▶ TASK BRIEF:
Please transcribe only the lines that run from the line bearing "Image resolution: width=651" to the end of the entries, keeping both end lines. Skip the pictures.

▶ Stored dataset items:
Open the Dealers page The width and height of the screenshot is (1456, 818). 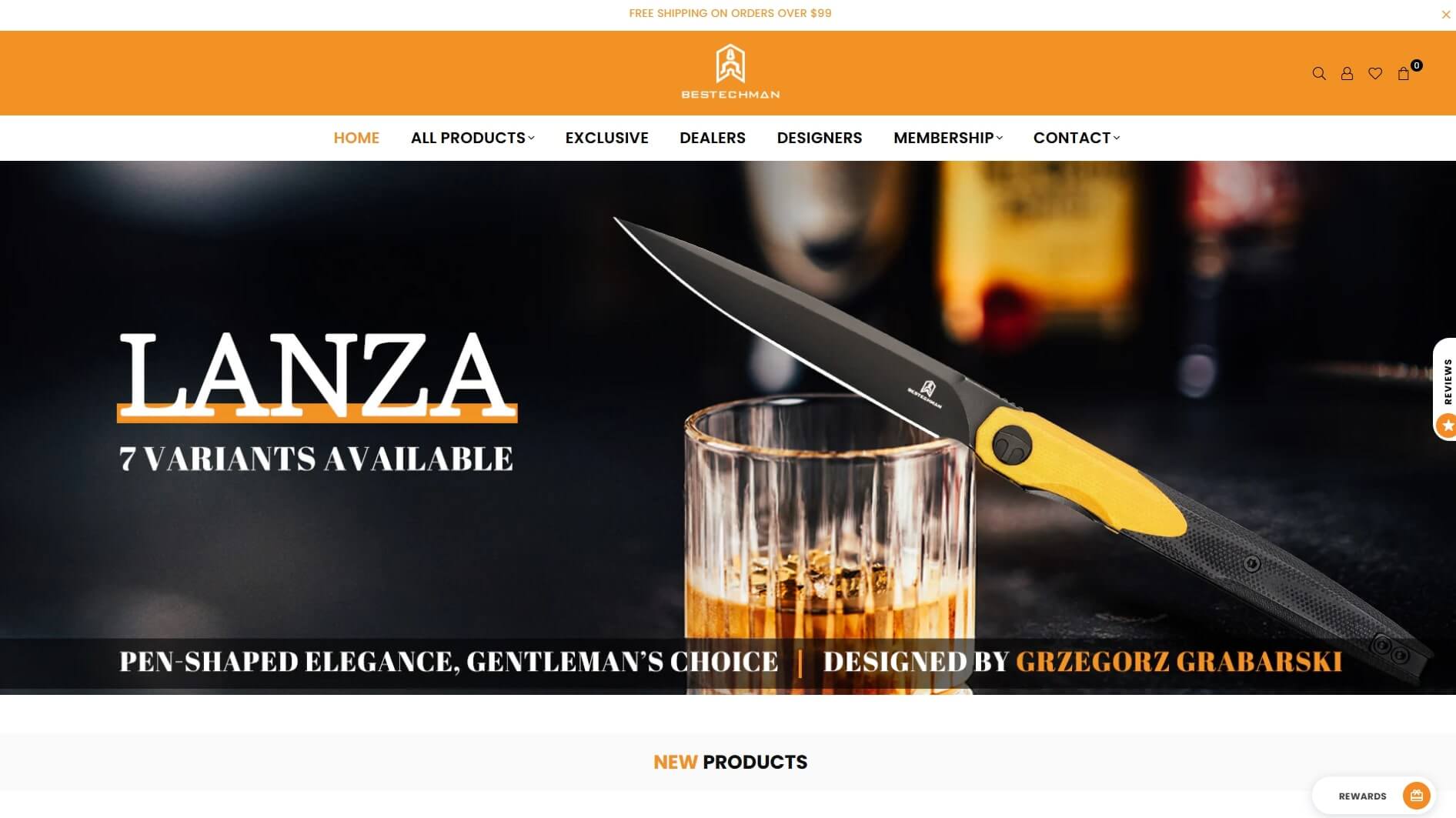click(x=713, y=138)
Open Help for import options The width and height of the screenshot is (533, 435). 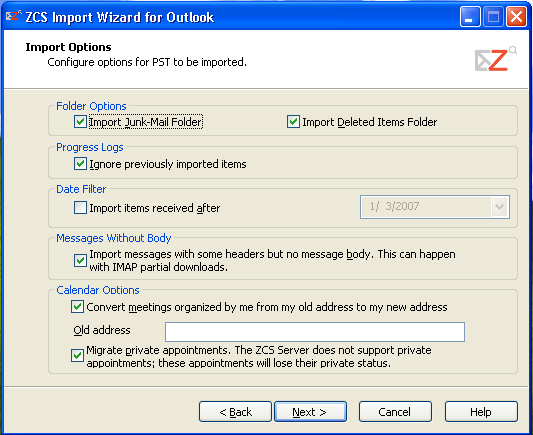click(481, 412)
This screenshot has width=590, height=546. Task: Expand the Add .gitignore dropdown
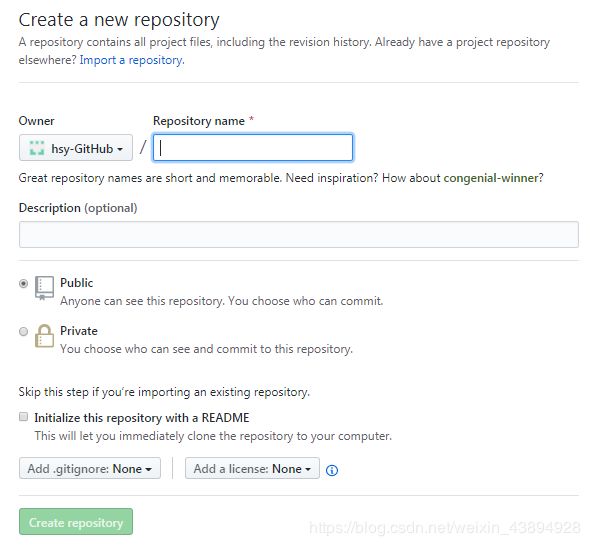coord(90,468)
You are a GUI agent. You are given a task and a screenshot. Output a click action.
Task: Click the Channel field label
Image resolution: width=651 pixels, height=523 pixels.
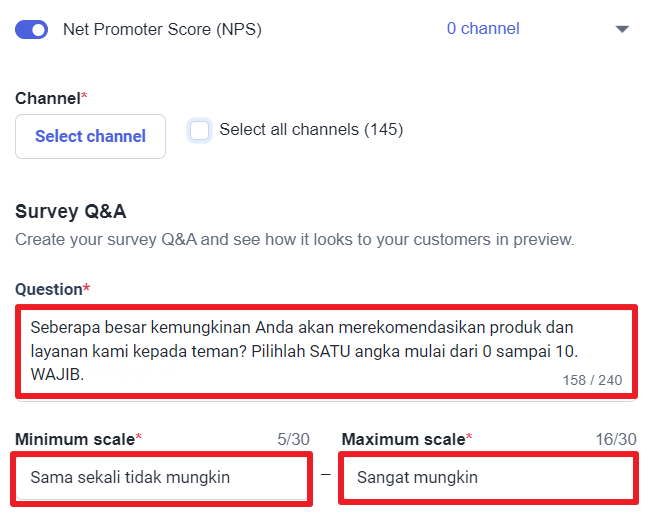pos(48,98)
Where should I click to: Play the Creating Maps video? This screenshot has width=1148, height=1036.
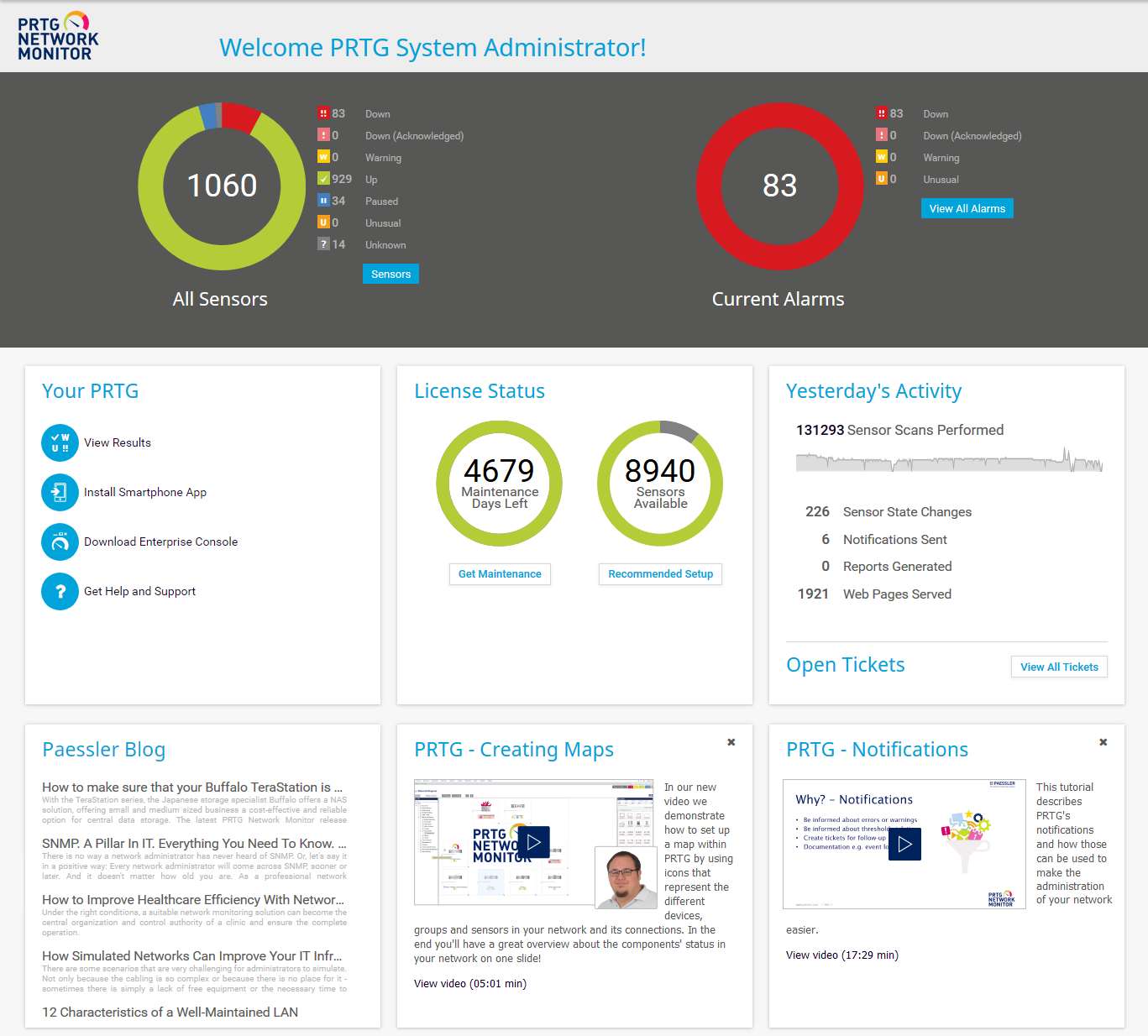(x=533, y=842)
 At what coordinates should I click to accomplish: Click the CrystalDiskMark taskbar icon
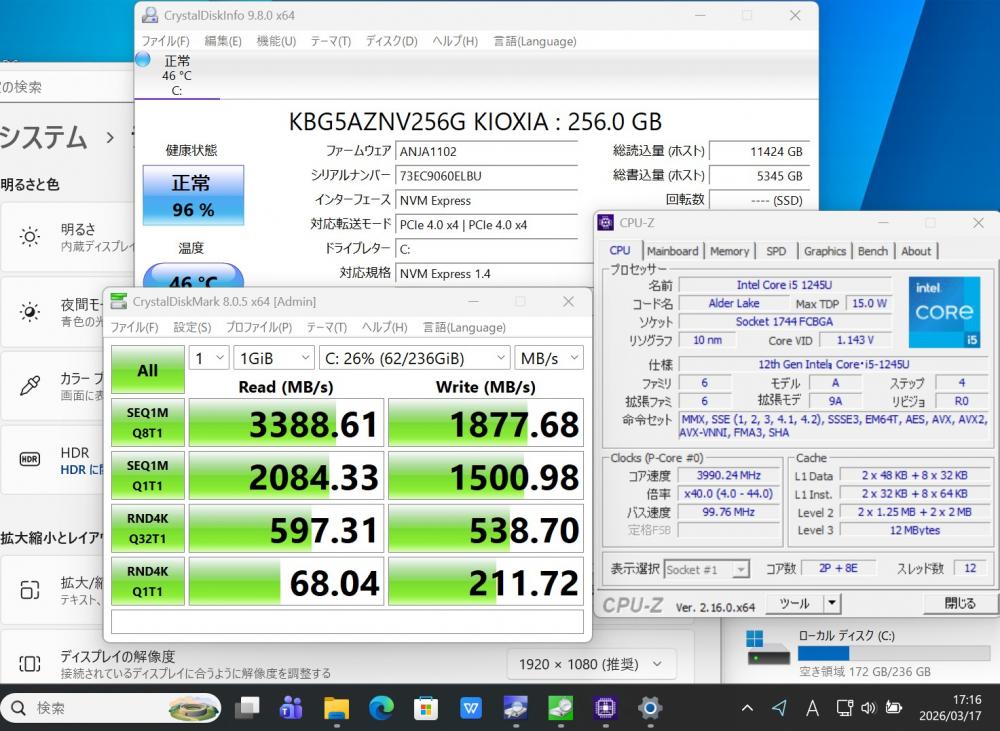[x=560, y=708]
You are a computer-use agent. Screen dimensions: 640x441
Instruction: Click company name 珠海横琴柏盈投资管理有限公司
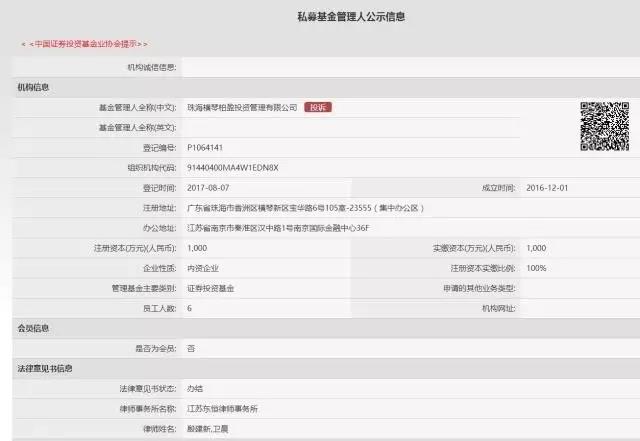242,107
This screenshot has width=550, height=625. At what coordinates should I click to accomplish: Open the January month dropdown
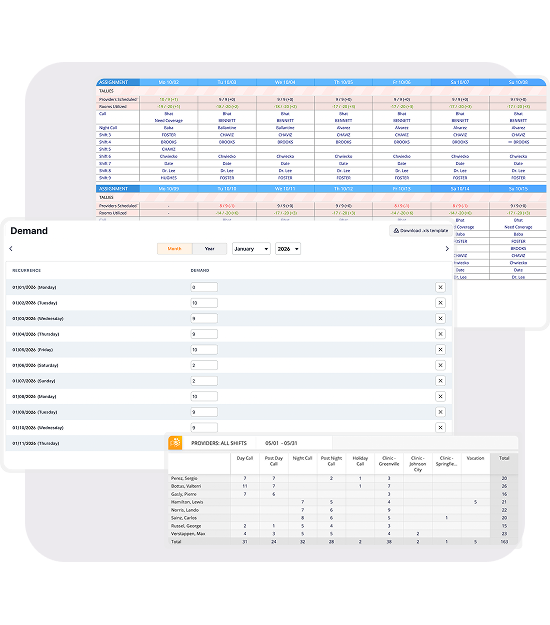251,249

▶ TASK SOLUTION:
Image resolution: width=651 pixels, height=523 pixels.
pos(48,98)
Where should I click to: Play the Creating Maps video? This screenshot has width=1148, height=1036.
(x=533, y=842)
 At what coordinates should I click to accomplish: Click the CrystalDiskMark taskbar icon
[x=560, y=708]
You are a computer-use agent. Screen dimensions: 640x441
Instruction: Click company name 珠海横琴柏盈投资管理有限公司
242,107
This screenshot has width=550, height=625. At what coordinates should I click to accomplish: Open the January month dropdown
251,249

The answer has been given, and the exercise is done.